# where to buy yeast?



## max88 (Aug 6, 2009)

I am trying DIY CO2. What store sells yeast?


----------



## bae (May 11, 2007)

Any supermarket will have it with the baking ingredients. You can buy little packets or small jars. It's cheaper at bulk food stores, but be sure to get baking yeast (liitle granules) there and not the powdered or flaked yeast which isn't alive.


----------



## Sunstar (Jul 29, 2008)

or bulk food stores. 

Keep it refrigerated in a jar for longer life.


----------



## ns2h (Oct 31, 2010)

Loblaws is the place I purchased the yeast


----------



## max88 (Aug 6, 2009)

Thanks to all. Bought at Loblaws. Only one available is a three pack for $2.49. Each pack contains 8 grams.

If works well, I will definitely get larger quantity like a jar. Anyone know where to get yeast in a jar?

By the way, recipes on the Internet suggest two cups of sugar (for 2L pop bottle) with lukewarm water. How large is the cup, and how many degrees is lukewarm?


----------



## arc (Mar 11, 2010)

24 grams will last a long time. I'm still using the first pack I bought last summer and its not even half empty yet. Just zip-lock and put it into the fridge to extend the life. 

You can estimate most of the amounts if you don't have measuring cups. If you are using a 2L pop bottle, fill the bottle to with about 1.5in of sugar from the bottom and that will be around 2 cups+. Lukewarm is subjective so just add water where you can feel any heat.


----------



## BettaBeats (Jan 14, 2010)

A cup is a standard measurement in baking and kitchen areas. A measuring cup measures cups.

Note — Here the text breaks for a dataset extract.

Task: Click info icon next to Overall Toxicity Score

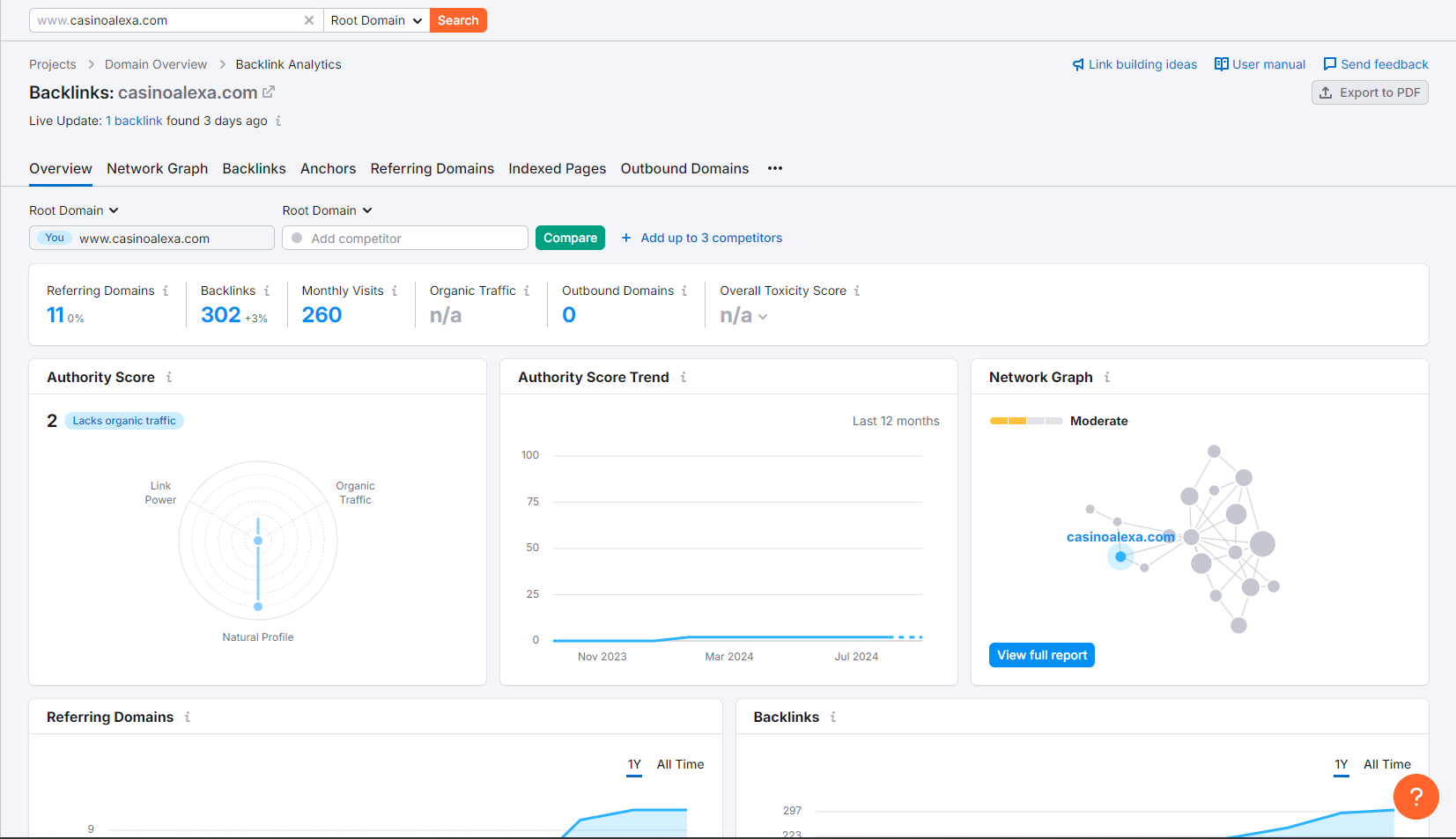Action: 857,291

I bought a jar of yeast at my local corner store for $3.49 a year ago and it is still half full. Good buy in my opinion.


----------



## bae (May 11, 2007)

A cup is 8 fluid ounces or about 225ml. You can get measuring cups at a dollar store.

Don't worry too much about how warm is lukewarm -- bath water temp is about right, and it will soon cool to room temp anyway. Just don't use very hot water or you may kill the yeast.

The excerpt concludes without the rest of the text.